After sitting in a wheelchair, Hawking could also use the finger to tap the keyboard to output text. Later, the finger could not move. I thought about using eyeball cultivation and brainwave recognition technology to help output information. But in the end, due to the disease and technical problems, failed to complete, and the use of infrared detection glasses, this is the most advanced language synthesis technology. Hawking didn’t directly convert his brainwaves directly into language until the end, but this technology is coming soon. From another perspective, we continue to explore the “brain machine interface.”
Brain wave “typing” paving
In order for brain waves to speak, it is necessary to establish a connection between brain waves and letters. Therefore, “typing” is a topic that cannot be avoided. At the World Robotics Congress in 2018, the “Dynamic Window Steady-State Visual Evoked Potential Brain-Computer Interface System” developed by Tsinghua University provided participants with a competition platform: focus on the letters in the virtual keyboard on the computer screen. The brain waves will be captured and the corresponding letters will be displayed on the screen.
This visual typing system is a visual evoked potential typing system. Each target character in the virtual keyboard will have a specific frequency to flash during the running process, and the target frequency is different. When we look at the target, the brain pillow Near the visual cortex of the area, an EEG signal corresponding to the scintillation frequency is generated. The stimulation is different and the response is different. Therefore, by collecting human EEG signals, the corresponding targets can be found, thereby achieving typing. The leader of the project said that the average correct rate of this system can reach 91%. This input efficiency is roughly equal to the normal person’s handwritten 28 English letters per minute, and the fastest person can play 60 characters per minute.
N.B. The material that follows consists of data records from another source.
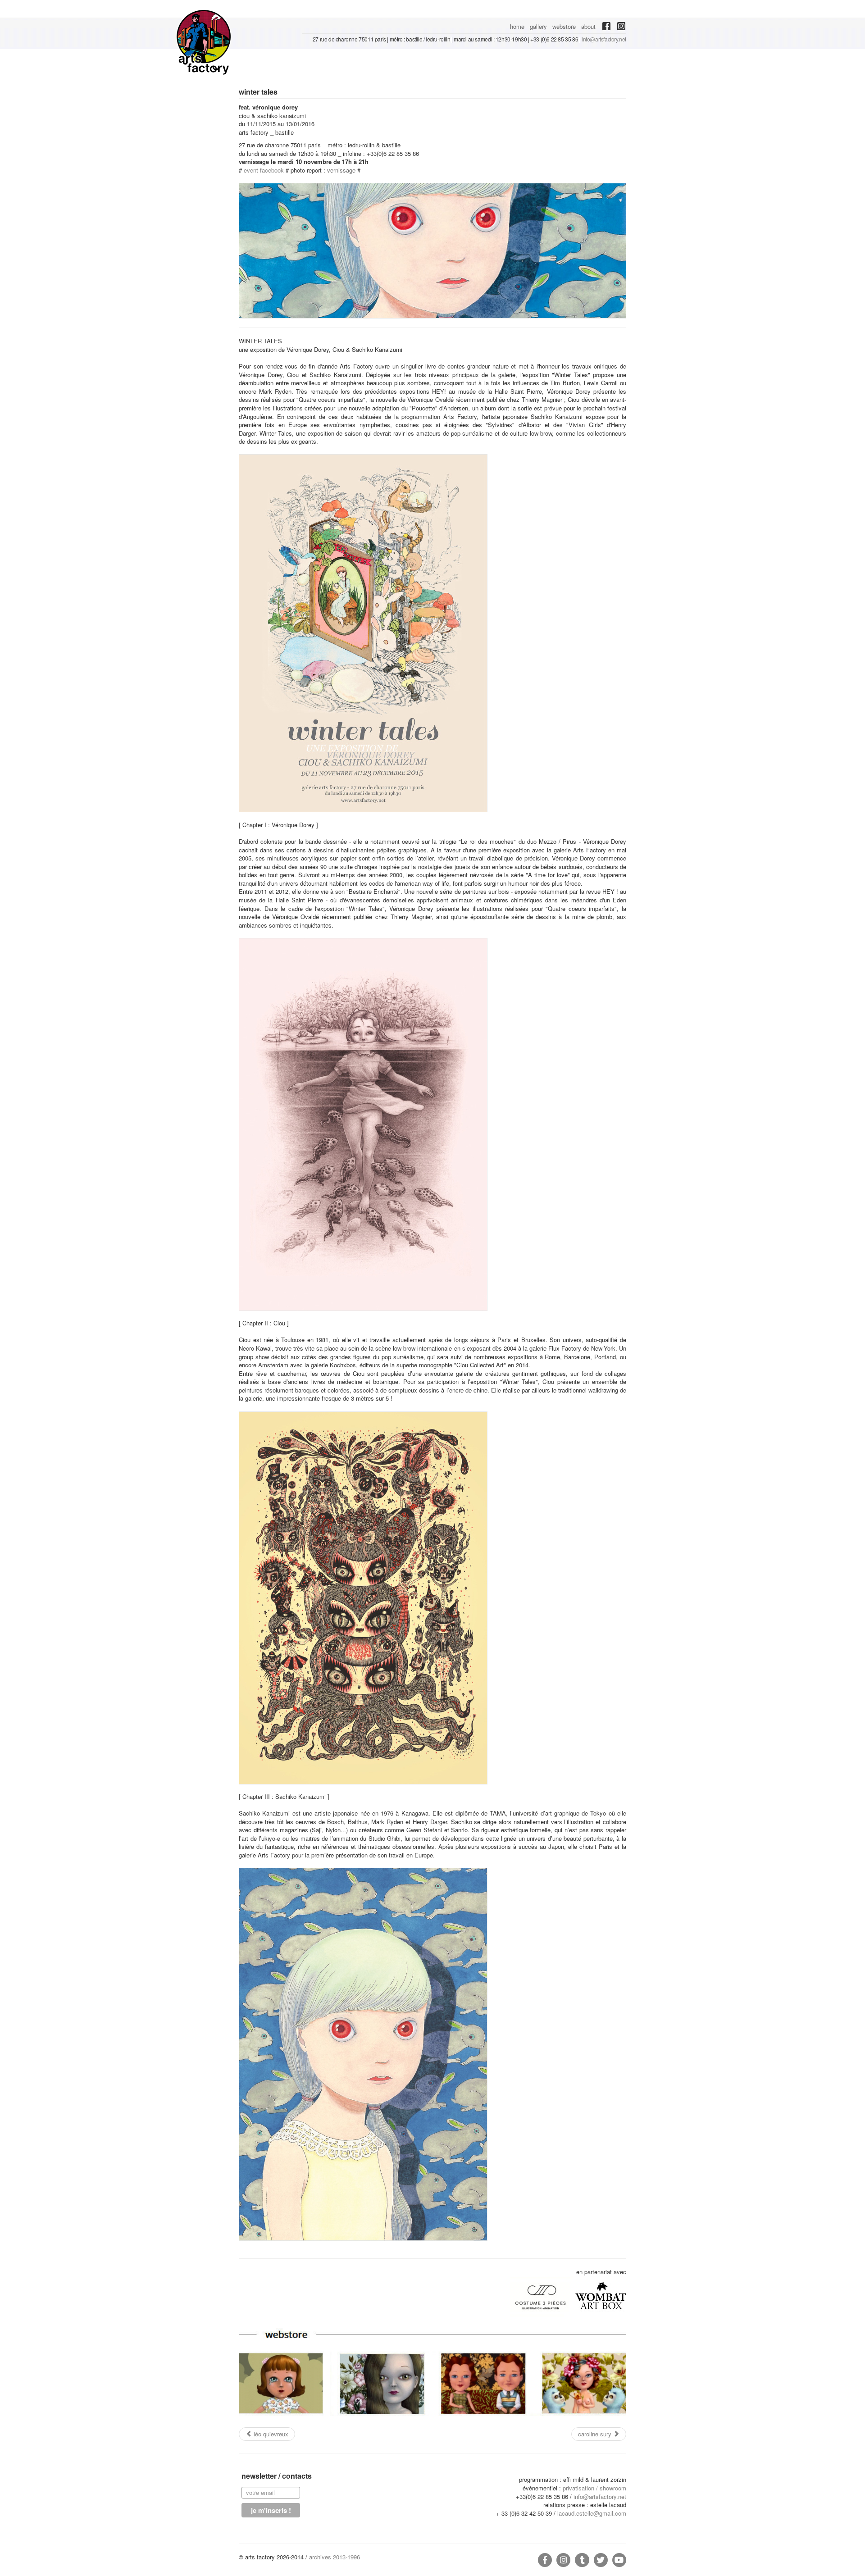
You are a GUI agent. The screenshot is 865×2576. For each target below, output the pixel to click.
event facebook (264, 170)
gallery (538, 26)
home (517, 26)
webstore (564, 26)
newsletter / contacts (276, 2476)
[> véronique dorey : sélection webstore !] (432, 2372)
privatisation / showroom (594, 2488)
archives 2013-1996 (334, 2557)
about (588, 26)
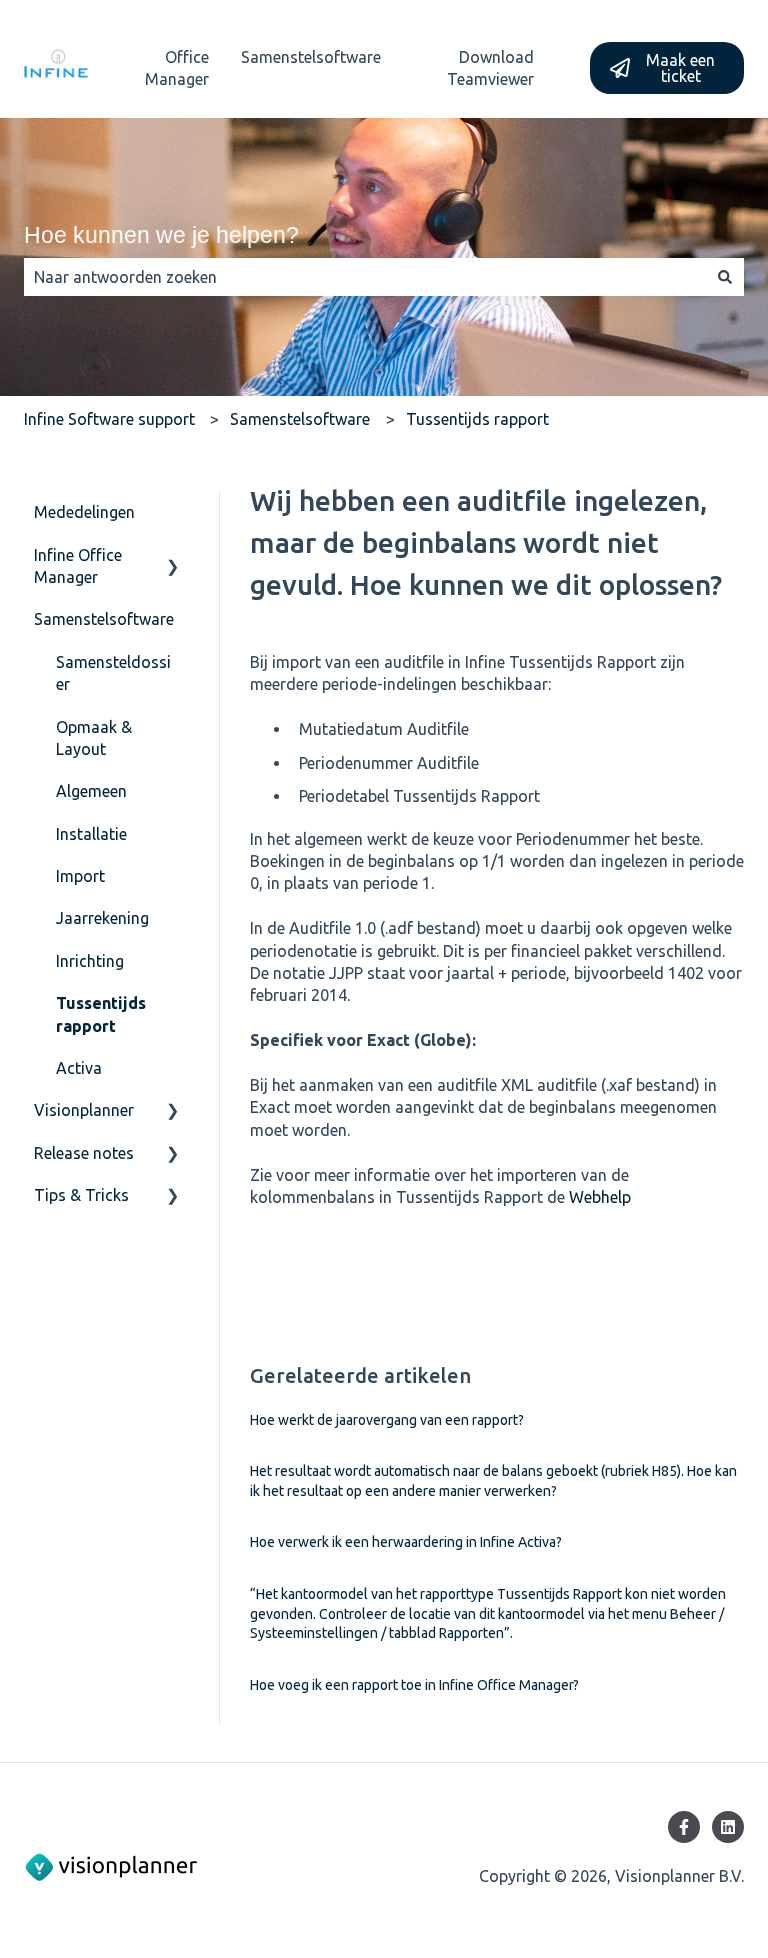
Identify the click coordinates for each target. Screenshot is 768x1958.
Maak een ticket (680, 68)
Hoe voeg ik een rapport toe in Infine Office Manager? (414, 1685)
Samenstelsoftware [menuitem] (104, 619)
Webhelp (600, 1197)
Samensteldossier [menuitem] (113, 673)
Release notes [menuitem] (84, 1153)
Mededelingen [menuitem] (84, 512)
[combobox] (365, 277)
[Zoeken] (725, 277)
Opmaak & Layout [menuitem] (94, 738)
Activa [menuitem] (79, 1068)
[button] (173, 556)
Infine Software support (109, 419)
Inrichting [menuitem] (90, 961)
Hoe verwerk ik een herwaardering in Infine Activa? (406, 1542)
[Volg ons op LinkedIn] (728, 1827)
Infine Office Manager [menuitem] (78, 566)
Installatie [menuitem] (91, 834)
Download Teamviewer (490, 68)
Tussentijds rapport (477, 419)
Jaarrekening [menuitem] (102, 918)
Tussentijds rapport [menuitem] (101, 1014)
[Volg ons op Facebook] (684, 1827)
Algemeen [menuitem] (91, 791)
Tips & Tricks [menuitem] (81, 1195)
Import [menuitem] (80, 876)
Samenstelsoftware (311, 57)
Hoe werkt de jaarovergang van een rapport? (387, 1420)
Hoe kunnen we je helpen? (161, 235)
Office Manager (177, 68)
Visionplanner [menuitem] (84, 1110)
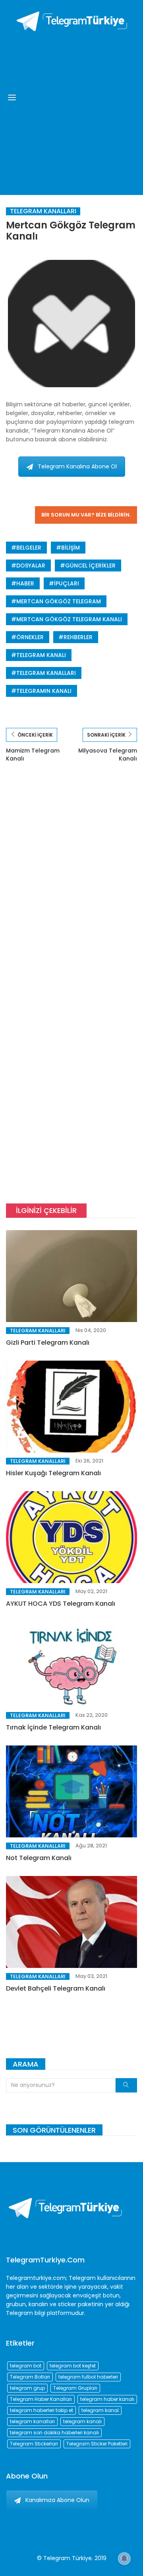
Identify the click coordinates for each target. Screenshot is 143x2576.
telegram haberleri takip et (41, 2410)
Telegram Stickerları (34, 2443)
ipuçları (66, 583)
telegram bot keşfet (73, 2365)
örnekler (30, 637)
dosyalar (30, 565)
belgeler (28, 548)
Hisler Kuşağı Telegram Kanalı (53, 1473)
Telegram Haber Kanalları (41, 2399)
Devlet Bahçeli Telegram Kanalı (55, 1988)
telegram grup (27, 2388)
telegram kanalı (41, 655)
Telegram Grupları (75, 2388)
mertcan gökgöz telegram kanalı (69, 619)
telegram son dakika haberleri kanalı (54, 2432)
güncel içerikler (90, 565)
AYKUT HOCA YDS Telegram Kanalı (60, 1603)
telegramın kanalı (44, 691)
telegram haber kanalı (107, 2399)
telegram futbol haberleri (88, 2376)
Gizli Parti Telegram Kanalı (47, 1342)
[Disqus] (71, 886)
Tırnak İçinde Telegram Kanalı (53, 1727)
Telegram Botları (30, 2376)
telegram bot (25, 2365)
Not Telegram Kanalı (39, 1857)
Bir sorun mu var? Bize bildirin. (86, 515)
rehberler (78, 637)
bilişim (70, 548)
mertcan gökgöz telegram (58, 601)
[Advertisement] (71, 111)
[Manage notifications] (124, 2558)
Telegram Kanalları (43, 211)
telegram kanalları (46, 673)
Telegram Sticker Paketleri (97, 2443)
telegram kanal (100, 2410)
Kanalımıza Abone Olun (57, 2500)
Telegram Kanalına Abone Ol (77, 466)
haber (25, 583)
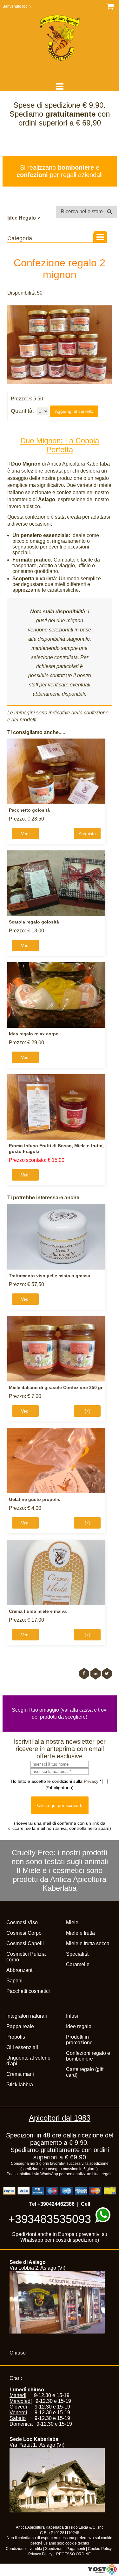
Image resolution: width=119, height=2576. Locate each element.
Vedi (25, 833)
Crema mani (20, 2074)
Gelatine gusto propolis (34, 1499)
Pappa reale (20, 2026)
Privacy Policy (40, 2554)
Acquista (87, 833)
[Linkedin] (95, 1673)
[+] (87, 1411)
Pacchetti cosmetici (28, 1991)
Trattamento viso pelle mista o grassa (49, 1275)
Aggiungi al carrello (74, 411)
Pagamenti (75, 2548)
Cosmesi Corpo (24, 1933)
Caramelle (77, 1964)
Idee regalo (78, 2026)
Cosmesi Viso (22, 1922)
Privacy (92, 1781)
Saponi (14, 1980)
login (26, 6)
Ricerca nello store (82, 211)
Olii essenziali (22, 2047)
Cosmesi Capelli (25, 1943)
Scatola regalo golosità (34, 921)
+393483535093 (49, 2218)
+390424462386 (56, 2204)
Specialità (77, 1954)
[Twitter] (107, 1673)
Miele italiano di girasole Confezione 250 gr (55, 1387)
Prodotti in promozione (79, 2039)
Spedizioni (54, 2548)
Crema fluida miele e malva (38, 1611)
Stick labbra (19, 2084)
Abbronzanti (20, 1970)
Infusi (72, 2016)
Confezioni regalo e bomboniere (88, 2055)
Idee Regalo (21, 218)
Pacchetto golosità (29, 810)
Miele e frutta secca (87, 1943)
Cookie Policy (100, 2548)
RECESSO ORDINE (73, 2554)
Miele (72, 1922)
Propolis (15, 2037)
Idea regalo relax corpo (34, 1033)
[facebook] (84, 1673)
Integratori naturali (26, 2016)
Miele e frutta (80, 1933)
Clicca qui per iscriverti (59, 1805)
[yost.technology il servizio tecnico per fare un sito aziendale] (102, 2573)
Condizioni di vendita (24, 2548)
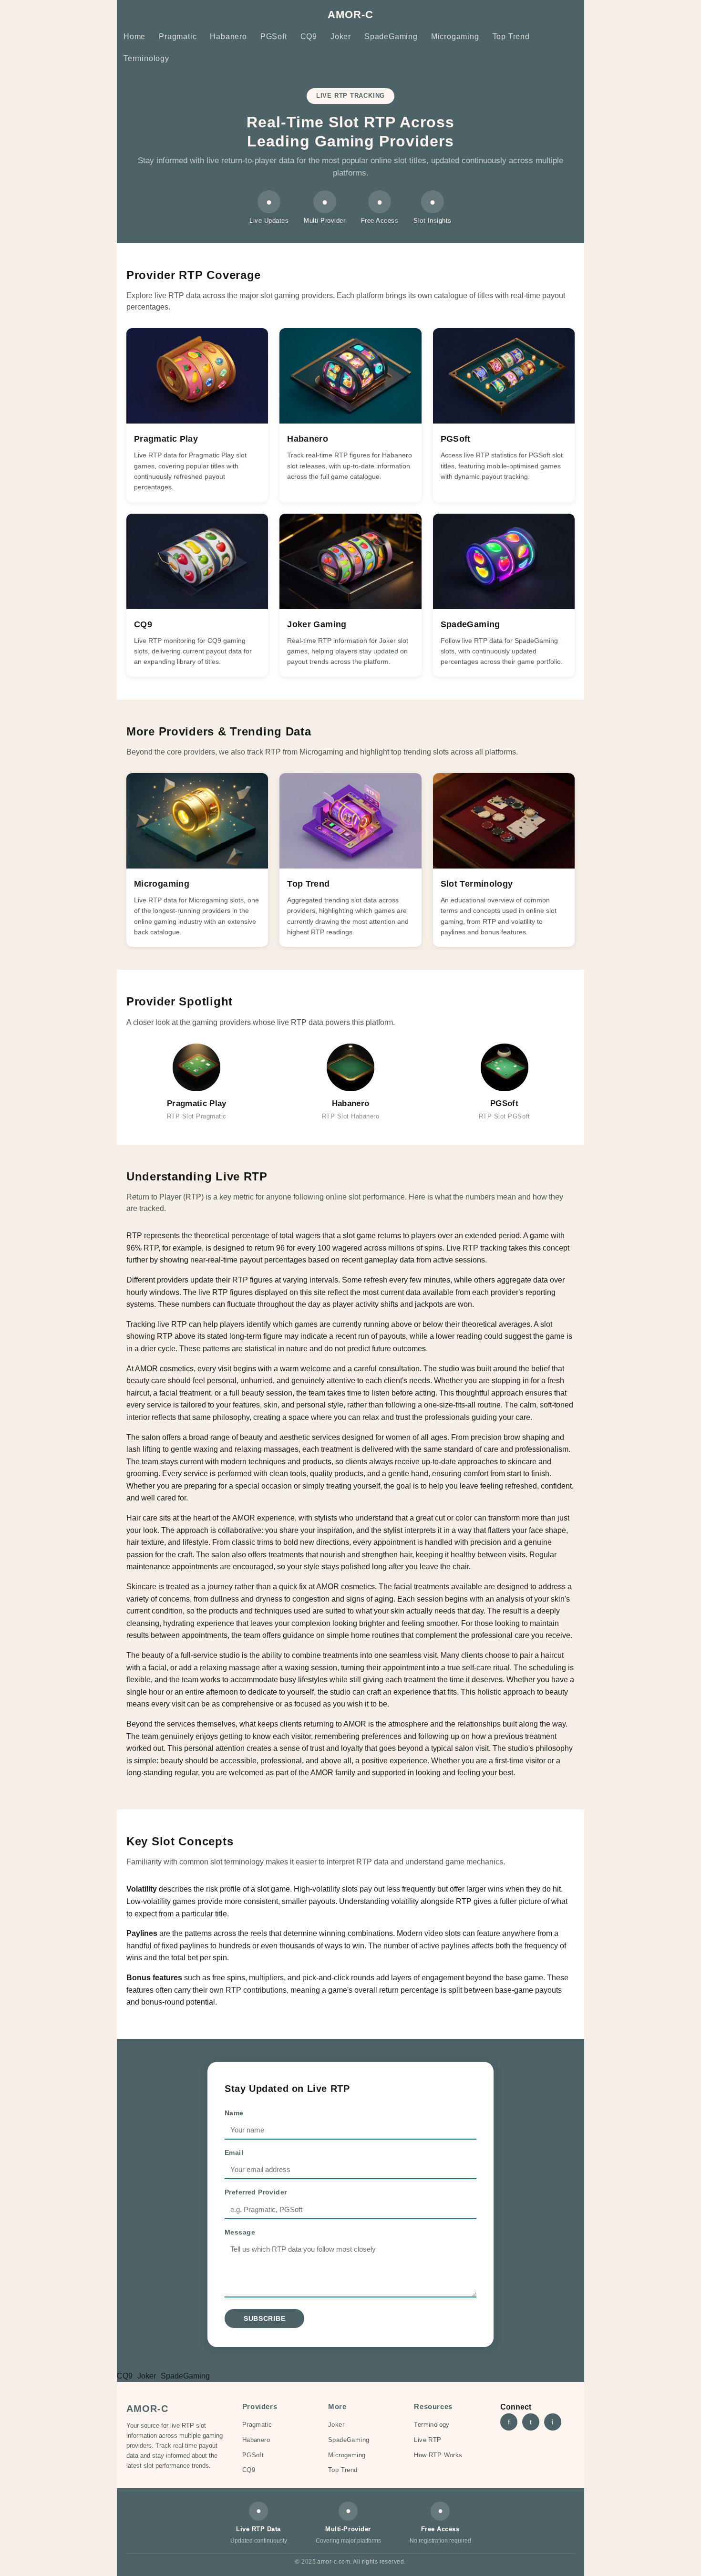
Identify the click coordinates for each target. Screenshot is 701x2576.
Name (234, 2113)
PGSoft (273, 36)
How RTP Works (438, 2455)
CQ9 (308, 36)
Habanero (228, 36)
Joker (340, 36)
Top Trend (511, 36)
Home (134, 36)
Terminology (146, 58)
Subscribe (264, 2318)
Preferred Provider (256, 2192)
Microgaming (455, 36)
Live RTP (427, 2439)
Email (234, 2152)
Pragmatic (177, 36)
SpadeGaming (391, 36)
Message (240, 2232)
In fact, the principle of this system is similar to Hawking’s infrared glasses. The infrared glasses capture signals according to Hawking’s small muscles. Both of them use the strong reaction of human pile letters to achieve language output. Of course, Hawking’s infrared glasses equipment is more mature and the typing efficiency is faster.
“Dynamic window steady-state visual evoked potential brain-computer interface system” wants to enter the next stage, what needs to be solved is the “sensitivity” problem – brain waves are very sensitive and active. On the one hand, if people’s attention is not highly concentrated, the system will be difficult to locate the letters; on the other hand, when people see the letters, they often involuntarily generate associations. For example, seeing “c” will think of “copy”. Or the word “car”, which also interferes with system identification. In addition, Chinese has to undergo more conversions than English, and it takes more time.
Everything is ready, the model has become
At present, the brainwave language conversion in the industry is mainly divided into four major steps: sample collection, signal conversion, virtual channel, and output.
The first step of sample collection is easy to understand, it requires the activity of different language words in the brain area to create a database for subsequent mapping. The “soundness” of the establishment of this database directly affects the accuracy of the brainwave conversion language. This also has to consider the different pronunciations, intonations, etc. of the same word. It is very difficult to build a “universal” database.
The second step is the continuous learning of the circulating neural network (RNN), which converts the brain’s neural signals into signals of vocal organ movements that are directly related to the movements of the vocal organs, such as the lips, chin, tongue, and throat.
However, the learning problem of neural networks has always been a headache for the industry, and the content involved is very complicated. The current popular scene is that although the voice output is fast, only half of the sentences are recognized.
The third step is the virtual channel. The vocal movements produced by virtual different sounds are just like the different vocal parts that need to be mobilized in Chinese, such as double lip, lip, and middle notes. Normally, if the simulated pronunciation movement mode is the same as when people speak normally, Then the sounds sent must be the same. This step is done, and then you can output it.